Ein bislang kaum bekannter Virenforscher warnt in den USA vor einem besonders perfiden Android-Trojaner, der seine Opfer mit kinderpornografischem Material zu erpressen versucht. Zuerst lädt das Schadprogramm einschlägiges Material auf das Gerät des Nutzers und täuscht sodann eine Sperrung des Geräts durch das FBI vor. 

Dem Sicherheitsforscher zufolge, der seine Identität hinter dem Pseudonym «Kafeine» verbirgt, schleust sich die Malware von manipulierten Websites aus als App mit dem Titel «Porndroid» auf Android-Handys ein. Seine Opfer animiert Porndroid mit Versprechen von mehr Sicherheit und «extra Performance» zur Installation. Das ist in diesem Fall nötig, weil der Schädling keine Sicherheitslücke ausnutzt, um sich zu installieren. Stattdessen setzen der oder die Entwickler der Software auf die freiwillige Mithilfe der Smartphone-Nutzer. Die muss sogar so weit gehen, dass der Anwender der App volle Administratorrechte einräumt. 

Ist das erreicht, werden auf dem Bildschirm mehrere Vorschaubilder kinderpornografischer Videos angezeigt. Kurz darauf wird der Bildschirm gesperrt und es erscheint eine Meldung, die vorgibt, vom FBI zu stammen. In dem Schreiben wird der Nutzer beschuldigt, verbotene pornografische Websites besucht zu haben. Screenshots und ein durch die Frontkamera aufgenommenes Foto seien an die Strafverfolgungsbehörden übermittelt worden. Ausserdem wird der Verlauf der zuvor besuchten Websites angezeigt. 

500 Dollar sollen die Opfer bezahlen 

Die eigentliche Erpressung erfolgt, nachdem der Anwender auf diese Weise verunsichert wurde. Um weiteren Schwierigkeiten aus dem Weg zu gehen, wird die Aufhebung der Sperre gegen Zahlung von 500 Dollar angeboten. Das Geld solle mit Guthabenkarten bezahlt werden, wie sie in amerikanischen Supermärkten erhältlich sind. Bisher scheint sich das Schadprogramm ausschließlich an Nutzer in den USA zu richten. 

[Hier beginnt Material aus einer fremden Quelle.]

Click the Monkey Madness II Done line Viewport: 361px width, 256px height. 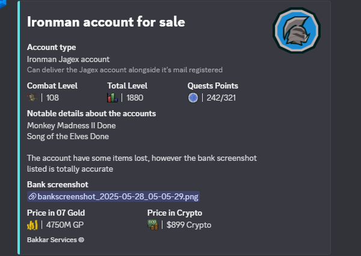pyautogui.click(x=72, y=125)
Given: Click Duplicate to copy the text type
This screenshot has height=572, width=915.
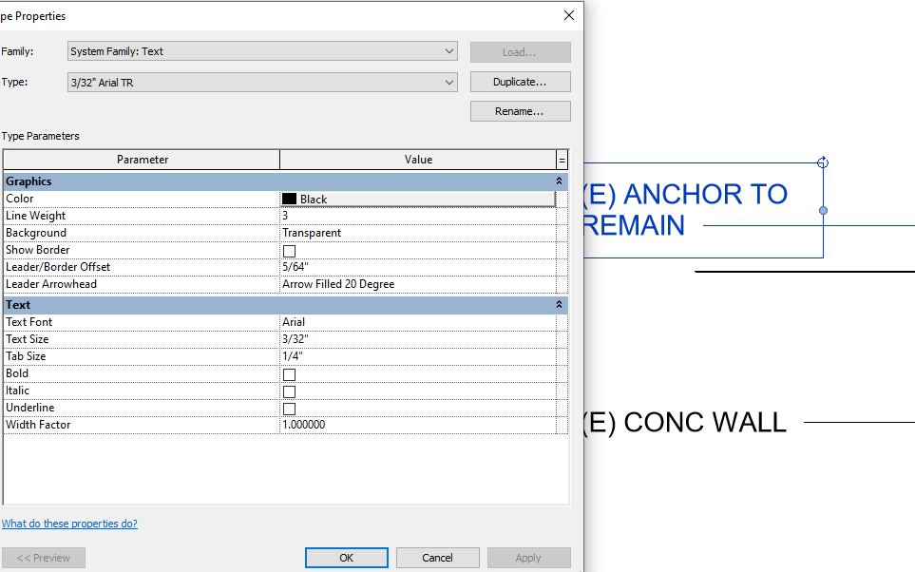Looking at the screenshot, I should [520, 82].
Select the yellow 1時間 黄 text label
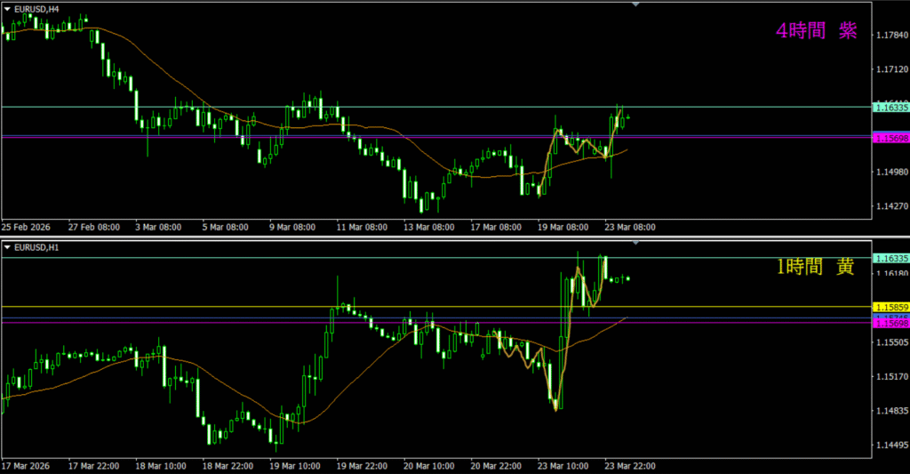Image resolution: width=910 pixels, height=474 pixels. [x=816, y=267]
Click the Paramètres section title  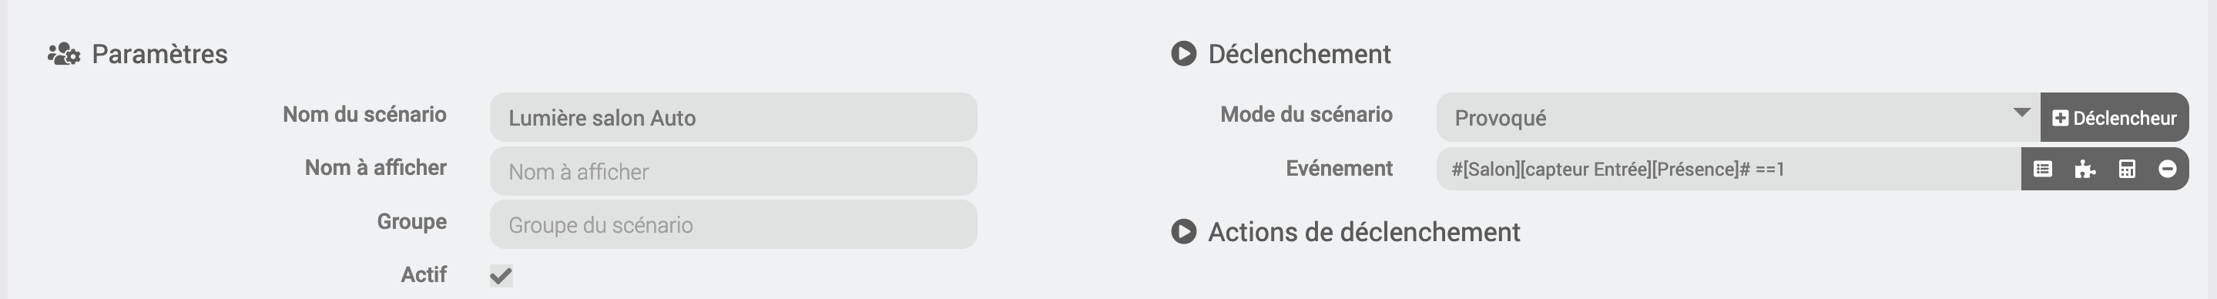coord(159,53)
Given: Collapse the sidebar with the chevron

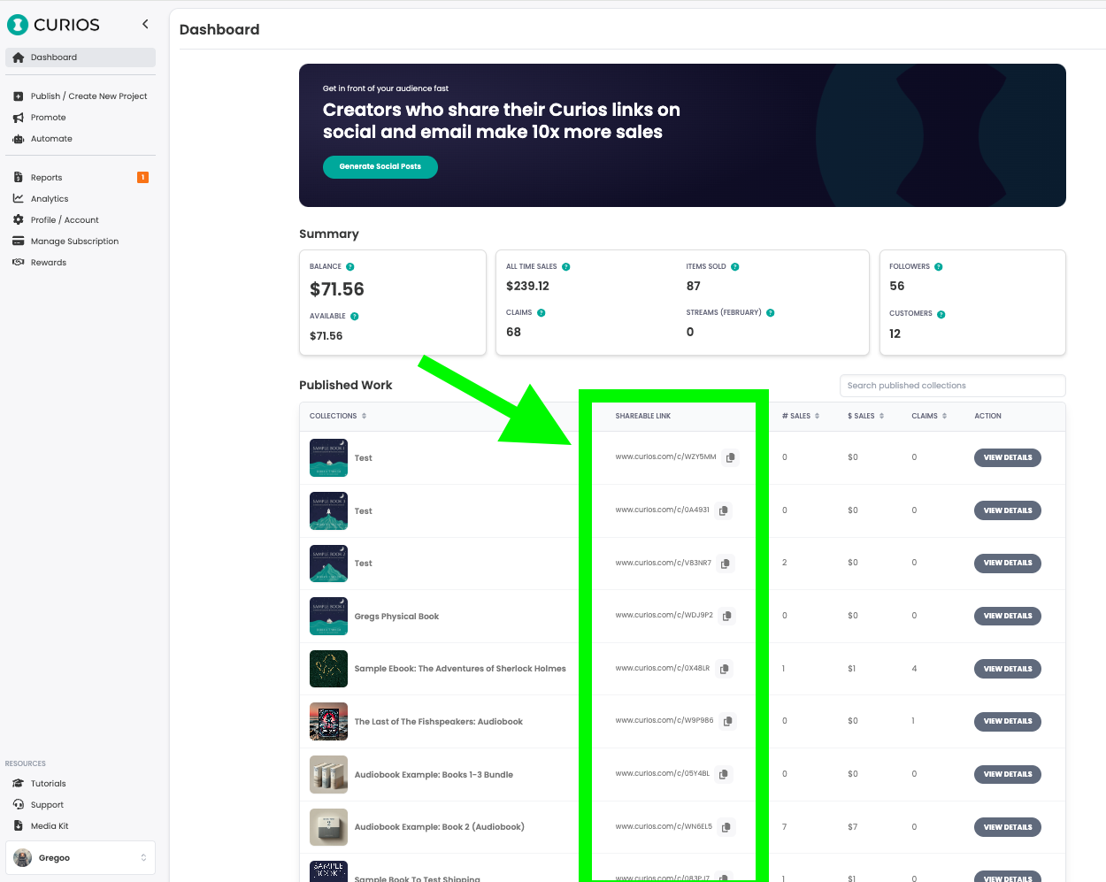Looking at the screenshot, I should (145, 24).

Android-Nutzer sollten sich vor derartigen Schädlingen schützen, indem sie keine APK-Installationspakete von unsicheren dritten Quellen annehmen. Vielmehr sollten sie in den Sicherheitseinstellungen ihres Gerätes die Option «Unbekannte Herkunft - Installation von Apps aus unbekannten Quellen zulassen» deaktivieren. Auch das bietet noch keine absolute Sicherheit, der beste Tipp bleibt deshalb auch in diesem Fall wieder einmal: achtsam sein!